ESERCIZIO | Trascrivi senza alcuna modifica ogni riga dei dati che seguono.

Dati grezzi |
◆ ◆ ◆
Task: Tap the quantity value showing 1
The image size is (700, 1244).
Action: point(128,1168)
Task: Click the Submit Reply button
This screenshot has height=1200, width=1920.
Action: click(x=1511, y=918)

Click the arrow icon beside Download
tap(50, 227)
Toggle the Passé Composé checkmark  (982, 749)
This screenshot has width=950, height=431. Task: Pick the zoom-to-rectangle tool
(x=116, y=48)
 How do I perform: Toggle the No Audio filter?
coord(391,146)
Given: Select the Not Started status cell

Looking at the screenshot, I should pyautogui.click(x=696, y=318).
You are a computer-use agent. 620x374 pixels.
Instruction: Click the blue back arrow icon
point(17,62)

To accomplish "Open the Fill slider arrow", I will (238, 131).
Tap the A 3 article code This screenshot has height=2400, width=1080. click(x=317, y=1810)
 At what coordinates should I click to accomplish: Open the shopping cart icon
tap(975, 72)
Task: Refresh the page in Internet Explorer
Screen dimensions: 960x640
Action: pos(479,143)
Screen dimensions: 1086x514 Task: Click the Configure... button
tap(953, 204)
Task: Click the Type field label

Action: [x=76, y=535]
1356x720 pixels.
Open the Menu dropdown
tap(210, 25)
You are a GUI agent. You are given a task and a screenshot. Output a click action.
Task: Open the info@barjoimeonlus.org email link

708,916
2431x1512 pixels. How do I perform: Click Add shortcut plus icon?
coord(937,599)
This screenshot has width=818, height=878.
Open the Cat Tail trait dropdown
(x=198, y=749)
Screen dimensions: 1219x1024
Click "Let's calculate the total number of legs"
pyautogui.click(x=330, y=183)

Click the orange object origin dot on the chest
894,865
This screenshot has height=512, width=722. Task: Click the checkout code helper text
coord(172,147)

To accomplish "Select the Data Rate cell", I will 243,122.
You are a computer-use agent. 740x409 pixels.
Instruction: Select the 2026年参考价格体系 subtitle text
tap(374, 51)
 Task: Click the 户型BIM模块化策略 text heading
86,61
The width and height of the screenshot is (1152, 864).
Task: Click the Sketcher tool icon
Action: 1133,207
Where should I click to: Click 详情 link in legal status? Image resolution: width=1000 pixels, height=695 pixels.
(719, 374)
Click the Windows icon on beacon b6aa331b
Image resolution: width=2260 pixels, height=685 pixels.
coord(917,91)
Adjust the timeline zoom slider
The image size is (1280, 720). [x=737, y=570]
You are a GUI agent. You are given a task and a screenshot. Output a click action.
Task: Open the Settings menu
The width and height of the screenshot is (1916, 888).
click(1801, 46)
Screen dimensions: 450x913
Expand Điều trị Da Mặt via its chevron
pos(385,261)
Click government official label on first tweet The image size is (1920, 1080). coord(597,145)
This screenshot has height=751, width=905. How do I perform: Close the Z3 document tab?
◆ ◆ ◆
RISULTATO DELL'ESERCIZIO |
Task: Tap the quantity value showing 1
The image size is (700, 1244).
Action: point(128,1168)
Task: Click the Submit Reply button
This screenshot has height=1200, width=1920.
Action: click(x=1511, y=918)

Click the arrow icon beside Download
tap(50, 227)
Toggle the Passé Composé checkmark  (982, 749)
This screenshot has width=950, height=431. Task: Pick the zoom-to-rectangle tool
(x=116, y=48)
 How do I perform: Toggle the No Audio filter?
coord(391,146)
Given: Select the Not Started status cell

Looking at the screenshot, I should pyautogui.click(x=696, y=318).
You are a computer-use agent. 620x374 pixels.
Instruction: Click the blue back arrow icon
point(17,62)

To accomplish "Open the Fill slider arrow", I will (238, 131).
Tap the A 3 article code This screenshot has height=2400, width=1080. click(x=317, y=1810)
 At what coordinates should I click to accomplish: Open the shopping cart icon
tap(975, 72)
Task: Refresh the page in Internet Explorer
Screen dimensions: 960x640
Action: pos(479,143)
Screen dimensions: 1086x514 Task: Click the Configure... button
tap(953, 204)
Task: Click the Type field label

Action: [x=76, y=535]
1356x720 pixels.
Open the Menu dropdown
tap(210, 25)
You are a GUI agent. You are given a task and a screenshot. Output a click action.
Task: Open the info@barjoimeonlus.org email link

708,916
2431x1512 pixels. How do I perform: Click Add shortcut plus icon?
coord(937,599)
This screenshot has width=818, height=878.
Open the Cat Tail trait dropdown
(x=198, y=749)
Screen dimensions: 1219x1024
Click "Let's calculate the total number of legs"
pyautogui.click(x=330, y=183)

Click the orange object origin dot on the chest
894,865
This screenshot has height=512, width=722. Task: Click the checkout code helper text
coord(172,147)

To accomplish "Select the Data Rate cell", I will 243,122.
You are a computer-use agent. 740x409 pixels.
Instruction: Select the 2026年参考价格体系 subtitle text
tap(374, 51)
 Task: Click the 户型BIM模块化策略 text heading
86,61
The width and height of the screenshot is (1152, 864).
Task: Click the Sketcher tool icon
Action: 1133,207
Where should I click to: Click 详情 link in legal status? Image resolution: width=1000 pixels, height=695 pixels.
(719, 374)
Click the Windows icon on beacon b6aa331b
Image resolution: width=2260 pixels, height=685 pixels.
coord(917,91)
Adjust the timeline zoom slider
The image size is (1280, 720). [x=737, y=570]
You are a GUI agent. You are given a task and a screenshot. Output a click action.
Task: Open the Settings menu
The width and height of the screenshot is (1916, 888).
click(1801, 46)
Screen dimensions: 450x913
Expand Điều trị Da Mặt via its chevron
pos(385,261)
Click government official label on first tweet The image size is (1920, 1080). coord(597,145)
This screenshot has height=751, width=905. How do I perform: Close the Z3 document tab?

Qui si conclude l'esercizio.